(EXERCISE DETAILS)
Please give the data again in full, exactly as provided.

(Stored data)
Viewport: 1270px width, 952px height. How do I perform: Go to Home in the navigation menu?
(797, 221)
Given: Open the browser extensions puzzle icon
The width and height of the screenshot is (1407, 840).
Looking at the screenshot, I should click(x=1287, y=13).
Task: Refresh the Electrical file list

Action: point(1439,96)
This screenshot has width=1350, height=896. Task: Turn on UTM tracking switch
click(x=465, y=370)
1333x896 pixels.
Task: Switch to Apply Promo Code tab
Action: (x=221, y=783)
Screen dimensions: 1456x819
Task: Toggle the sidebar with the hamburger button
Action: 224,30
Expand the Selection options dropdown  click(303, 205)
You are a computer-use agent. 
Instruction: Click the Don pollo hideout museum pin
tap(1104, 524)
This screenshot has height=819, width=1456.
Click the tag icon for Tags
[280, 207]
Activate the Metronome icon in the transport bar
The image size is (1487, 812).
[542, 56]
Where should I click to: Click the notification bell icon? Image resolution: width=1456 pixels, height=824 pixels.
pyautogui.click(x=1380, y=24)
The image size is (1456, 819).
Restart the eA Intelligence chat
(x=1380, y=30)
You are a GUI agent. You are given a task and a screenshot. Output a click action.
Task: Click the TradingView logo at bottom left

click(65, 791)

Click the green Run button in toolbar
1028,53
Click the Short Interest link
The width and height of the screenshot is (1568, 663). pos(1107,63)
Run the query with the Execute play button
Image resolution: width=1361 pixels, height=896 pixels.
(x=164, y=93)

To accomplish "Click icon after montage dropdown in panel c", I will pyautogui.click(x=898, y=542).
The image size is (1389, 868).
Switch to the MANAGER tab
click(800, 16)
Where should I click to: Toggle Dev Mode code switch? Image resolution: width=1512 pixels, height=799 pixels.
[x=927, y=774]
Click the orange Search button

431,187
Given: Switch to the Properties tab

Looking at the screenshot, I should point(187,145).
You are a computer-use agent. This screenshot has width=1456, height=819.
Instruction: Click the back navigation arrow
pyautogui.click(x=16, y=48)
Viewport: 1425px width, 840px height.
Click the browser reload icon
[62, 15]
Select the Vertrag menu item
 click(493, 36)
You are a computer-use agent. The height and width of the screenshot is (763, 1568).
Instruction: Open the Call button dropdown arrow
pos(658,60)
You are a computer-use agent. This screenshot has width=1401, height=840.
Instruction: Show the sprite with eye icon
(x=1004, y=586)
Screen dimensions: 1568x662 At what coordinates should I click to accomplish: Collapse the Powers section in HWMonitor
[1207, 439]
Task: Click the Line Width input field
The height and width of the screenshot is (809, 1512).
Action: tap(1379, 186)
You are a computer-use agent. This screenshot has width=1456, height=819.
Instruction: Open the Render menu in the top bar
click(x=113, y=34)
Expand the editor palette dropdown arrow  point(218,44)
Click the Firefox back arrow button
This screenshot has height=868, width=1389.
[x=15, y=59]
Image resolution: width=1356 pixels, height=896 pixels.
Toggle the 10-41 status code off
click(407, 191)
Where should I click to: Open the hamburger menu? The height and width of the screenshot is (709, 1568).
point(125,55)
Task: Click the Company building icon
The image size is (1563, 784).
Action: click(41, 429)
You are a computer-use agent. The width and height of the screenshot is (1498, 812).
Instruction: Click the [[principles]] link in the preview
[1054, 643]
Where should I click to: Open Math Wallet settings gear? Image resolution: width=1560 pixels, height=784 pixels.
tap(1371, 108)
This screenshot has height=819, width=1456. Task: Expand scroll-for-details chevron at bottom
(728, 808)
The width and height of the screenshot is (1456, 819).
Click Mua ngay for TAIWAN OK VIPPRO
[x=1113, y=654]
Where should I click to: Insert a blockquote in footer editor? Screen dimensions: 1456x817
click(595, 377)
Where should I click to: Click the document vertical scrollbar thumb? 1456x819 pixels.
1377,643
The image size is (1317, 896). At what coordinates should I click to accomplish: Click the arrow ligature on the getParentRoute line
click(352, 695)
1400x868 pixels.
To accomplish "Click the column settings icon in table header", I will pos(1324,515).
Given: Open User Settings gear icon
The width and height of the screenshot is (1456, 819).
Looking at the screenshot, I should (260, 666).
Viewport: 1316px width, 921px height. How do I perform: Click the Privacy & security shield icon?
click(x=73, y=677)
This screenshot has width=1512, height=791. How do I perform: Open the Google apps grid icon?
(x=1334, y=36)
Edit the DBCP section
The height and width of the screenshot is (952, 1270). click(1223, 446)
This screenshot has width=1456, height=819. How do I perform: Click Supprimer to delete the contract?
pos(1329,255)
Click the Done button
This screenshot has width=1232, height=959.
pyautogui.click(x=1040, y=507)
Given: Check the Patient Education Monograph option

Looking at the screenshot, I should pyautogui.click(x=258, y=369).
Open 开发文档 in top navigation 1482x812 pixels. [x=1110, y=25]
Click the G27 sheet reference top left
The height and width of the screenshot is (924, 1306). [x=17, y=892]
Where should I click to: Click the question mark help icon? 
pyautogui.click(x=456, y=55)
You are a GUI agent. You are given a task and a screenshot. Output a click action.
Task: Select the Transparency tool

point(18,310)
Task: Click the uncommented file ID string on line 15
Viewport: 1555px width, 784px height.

(RESULT)
Viewport: 1270px width, 952px height. How do I perform: Go to Home in the navigation menu?
(797, 221)
Given: Open the browser extensions puzzle icon
The width and height of the screenshot is (1407, 840).
Looking at the screenshot, I should click(x=1287, y=13).
Task: Refresh the Electrical file list

Action: point(1439,96)
This screenshot has width=1350, height=896. Task: Turn on UTM tracking switch
click(x=465, y=370)
1333x896 pixels.
Task: Switch to Apply Promo Code tab
Action: (x=221, y=783)
Screen dimensions: 1456x819
Task: Toggle the sidebar with the hamburger button
Action: 224,30
Expand the Selection options dropdown  click(303, 205)
You are a computer-use agent. 
Instruction: Click the Don pollo hideout museum pin
tap(1104, 524)
This screenshot has height=819, width=1456.
Click the tag icon for Tags
[280, 207]
Activate the Metronome icon in the transport bar
The image size is (1487, 812).
[542, 56]
Where should I click to: Click the notification bell icon? Image resolution: width=1456 pixels, height=824 pixels.
pyautogui.click(x=1380, y=24)
The image size is (1456, 819).
Restart the eA Intelligence chat
(x=1380, y=30)
You are a GUI agent. You are given a task and a screenshot. Output a click action.
Task: Click the TradingView logo at bottom left

click(65, 791)

Click the green Run button in toolbar
1028,53
Click the Short Interest link
The width and height of the screenshot is (1568, 663). pos(1107,63)
Run the query with the Execute play button
Image resolution: width=1361 pixels, height=896 pixels.
(x=164, y=93)

To accomplish "Click icon after montage dropdown in panel c", I will pyautogui.click(x=898, y=542).
The image size is (1389, 868).
Switch to the MANAGER tab
click(800, 16)
Where should I click to: Toggle Dev Mode code switch? Image resolution: width=1512 pixels, height=799 pixels.
[x=927, y=774]
Click the orange Search button

431,187
Given: Switch to the Properties tab

Looking at the screenshot, I should point(187,145).
You are a computer-use agent. This screenshot has width=1456, height=819.
Instruction: Click the back navigation arrow
pyautogui.click(x=16, y=48)
Viewport: 1425px width, 840px height.
Click the browser reload icon
[62, 15]
Select the Vertrag menu item
 click(493, 36)
You are a computer-use agent. The height and width of the screenshot is (763, 1568).
Instruction: Open the Call button dropdown arrow
pos(658,60)
You are a computer-use agent. This screenshot has width=1401, height=840.
Instruction: Show the sprite with eye icon
(x=1004, y=586)
Screen dimensions: 1568x662 At what coordinates should I click to accomplish: Collapse the Powers section in HWMonitor
[1207, 439]
Task: Click the Line Width input field
The height and width of the screenshot is (809, 1512).
Action: tap(1379, 186)
You are a computer-use agent. This screenshot has width=1456, height=819.
Instruction: Open the Render menu in the top bar
click(x=113, y=34)
Expand the editor palette dropdown arrow  point(218,44)
Click the Firefox back arrow button
This screenshot has height=868, width=1389.
[x=15, y=59]
Image resolution: width=1356 pixels, height=896 pixels.
Toggle the 10-41 status code off
click(407, 191)
Where should I click to: Open the hamburger menu? The height and width of the screenshot is (709, 1568).
point(125,55)
Task: Click the Company building icon
The image size is (1563, 784).
Action: click(41, 429)
You are a computer-use agent. The width and height of the screenshot is (1498, 812).
Instruction: Click the [[principles]] link in the preview
[1054, 643]
Where should I click to: Open Math Wallet settings gear? Image resolution: width=1560 pixels, height=784 pixels.
tap(1371, 108)
This screenshot has height=819, width=1456. Task: Expand scroll-for-details chevron at bottom
(728, 808)
The width and height of the screenshot is (1456, 819).
Click Mua ngay for TAIWAN OK VIPPRO
[x=1113, y=654]
Where should I click to: Insert a blockquote in footer editor? Screen dimensions: 1456x817
click(595, 377)
Where should I click to: Click the document vertical scrollbar thumb? 1456x819 pixels.
1377,643
The image size is (1317, 896). At what coordinates should I click to accomplish: Click the arrow ligature on the getParentRoute line
click(352, 695)
1400x868 pixels.
To accomplish "Click the column settings icon in table header", I will pos(1324,515).
Given: Open User Settings gear icon
The width and height of the screenshot is (1456, 819).
Looking at the screenshot, I should (260, 666).
Viewport: 1316px width, 921px height. How do I perform: Click the Privacy & security shield icon?
click(x=73, y=677)
This screenshot has width=1512, height=791. How do I perform: Open the Google apps grid icon?
(x=1334, y=36)
Edit the DBCP section
The height and width of the screenshot is (952, 1270). click(1223, 446)
This screenshot has width=1456, height=819. How do I perform: Click Supprimer to delete the contract?
pos(1329,255)
Click the Done button
This screenshot has width=1232, height=959.
pyautogui.click(x=1040, y=507)
Given: Check the Patient Education Monograph option

Looking at the screenshot, I should pyautogui.click(x=258, y=369).
Open 开发文档 in top navigation 1482x812 pixels. [x=1110, y=25]
Click the G27 sheet reference top left
The height and width of the screenshot is (924, 1306). [x=17, y=892]
Where should I click to: Click the question mark help icon? 
pyautogui.click(x=456, y=55)
You are a GUI agent. You are given a task and a screenshot. Output a click action.
Task: Select the Transparency tool

point(18,310)
Task: Click the uncommented file ID string on line 15
Viewport: 1555px width, 784px height.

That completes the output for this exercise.